Convincing African and Asian countries to sign readmission accords will be far from easy. Immigrants remit so much money to family members, that governments in developing countries now look on illegal immigration as a financial boon, not a problem. Illegal immigration is favored by the public as well, and the leaders of African and Asian nations are loathe to alienate their own populace by facilitating deportations from Europe.

Even so, if the EU manages to induce even a few countries to sign readmission accords, the advantages of eased legal immigration — and the growing barriers to illegal immigration — could pressure other countries to sign as well. The EU has been working with Ghana, and an accord may be in the offing. Switzerland is making progress toward establishing an independent readmission accord with Nigeria. Russia (a major world immigrant destination) is actively seeking readmission accords as well.

Besides tough employer sanctions, biometric identification cards, and deportations, there’s another plank in the EU’s emerging immigration policy: “circular migration.” Circular migration is a fancy name for a guest worker program. Europe’s current cohort of Muslim immigrants entered as guest workers in the 1950’s and 1960’s, yet never went home. Will today’s “circular migration” be different? The new biometric identification cards will help insure that “temporary stays temporary.” But Europe’s real ace-in-the-hole is a plan to withhold a portion of employee salary until guest workers actually return home.

Euro-Tough
So why is Europe cracking down on illegal immigration? Obviously, the French riots, Van Gough’s assassination, the cartoon affair, honor killings, battles over the veil (and now the revived Rushdie affair) have soured Europe’s mood. While there are certainly public divisions, opinion in Europe is now highly skeptical of immigration. At the same time, Europe is facing intense demographic pressure, still barely acknowledged by the public at large. With fertility rates low, and an age-wave set to hit when the baby-boomers retire, Europe is about to confront a serious labor shortage. So the question for the EU’s leaders is how to facilitate the sort of legal migration the continent needs, while also avoiding the pitfalls of uncontrolled immigration.

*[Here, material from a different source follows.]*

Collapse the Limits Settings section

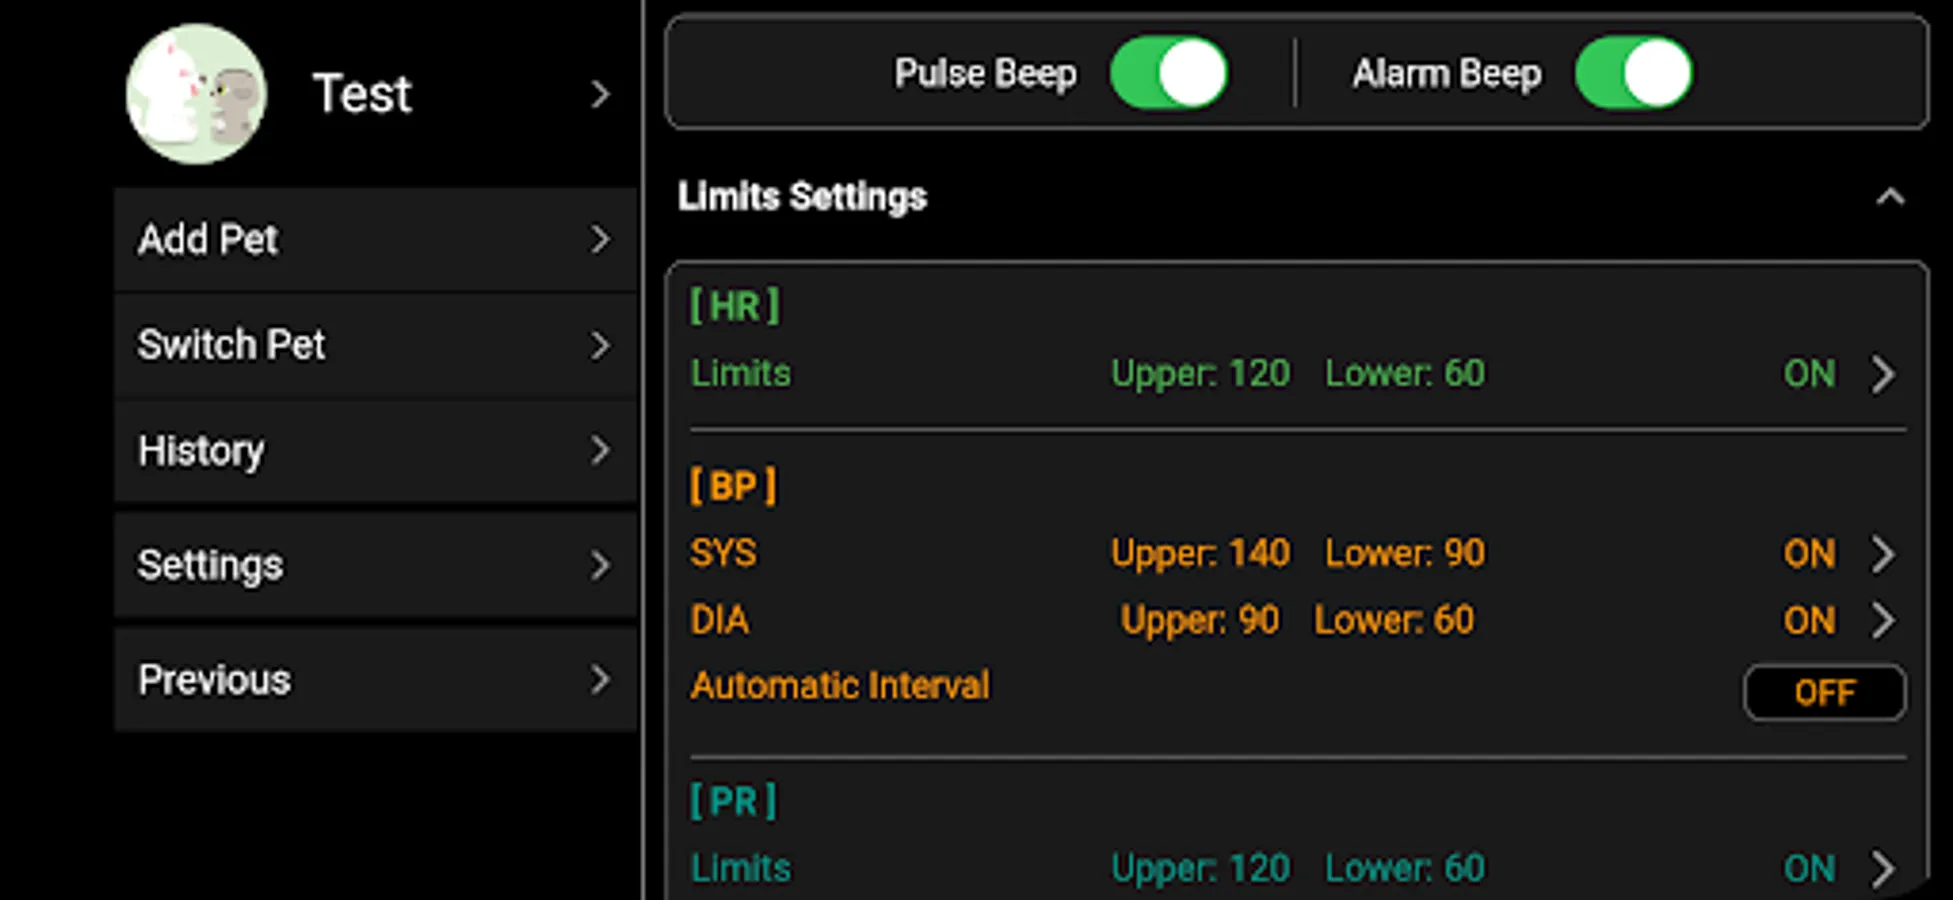tap(1889, 197)
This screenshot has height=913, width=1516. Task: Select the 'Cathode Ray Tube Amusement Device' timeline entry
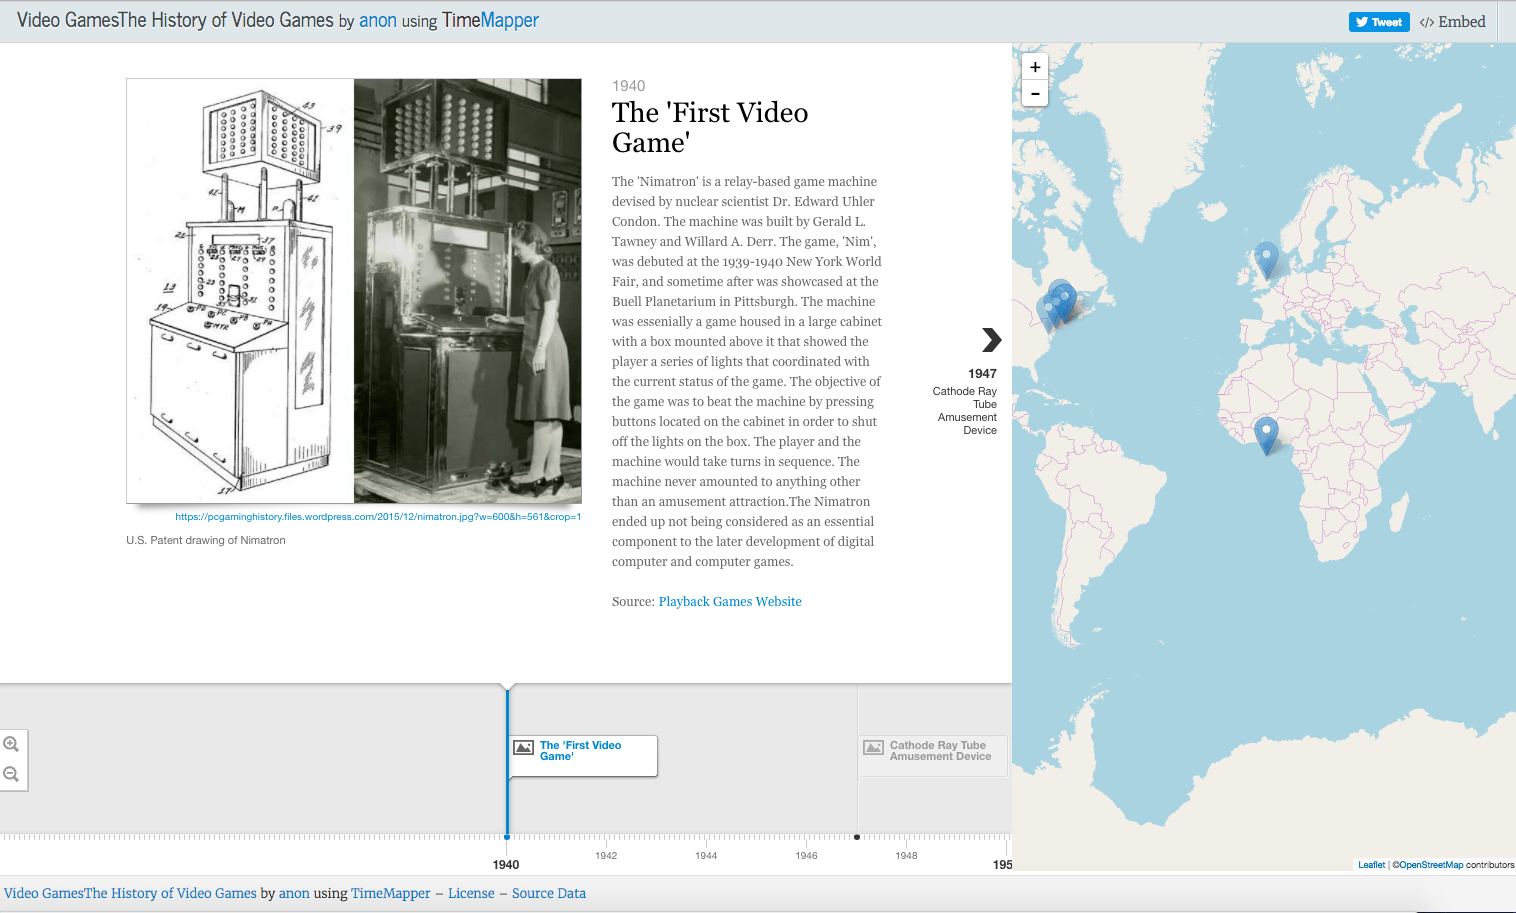click(938, 751)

Europe now has between 4.5 and 8 million illegals, yet few are educated, assimilated, or able to fulfill Europe’s labor-market requirements. Many depend on welfare. So Europe needs to attract educated migrants with good professional and linguistic skills, and it needs to do so in a way that will credibly convince the public that illegal immigration is under control. The result is a tough-as-nails effort to combine deportations and employer penalties with a truly temporary guest worker program and skill-based legal immigration. Yes, it’s “comprehensive” immigration reform, but with a hard enforcement edge at the forefront. And in Sarkozy’s case, proof of seriousness about enforcement is already on record.

This isn’t to say that Europeans are of one mind on immigration. The new Dutch government has turned around a previously tough policy, approving an amnesty for 30,000 immigrants who refused to leave the country when their applications for asylum were rejected. This is supposedly a one-time amnesty, but critics call it an open invitation to more illegal immigration. And under Socialist prime minister, Jose Luis Rodriguez Zapatero, Spain has all but invited an armada of illegal immigrants to its shores.

Whether Europe’s governments can work out their differences on immigration is uncertain. Yet the overall drift is clear. America’s media may not want you to know it, but Europe — especially France — is now leading the way toward credibly comprehensive immigration reform. At least when it comes to immigration, years of hard experience with illegal migrants, failed assimilation, and an expanding welfare state are gradually turning all those so-called Euro-weenies Euro-tough.

Stanley Kurtz is a senior fellow at the Ethics and Public Policy Center.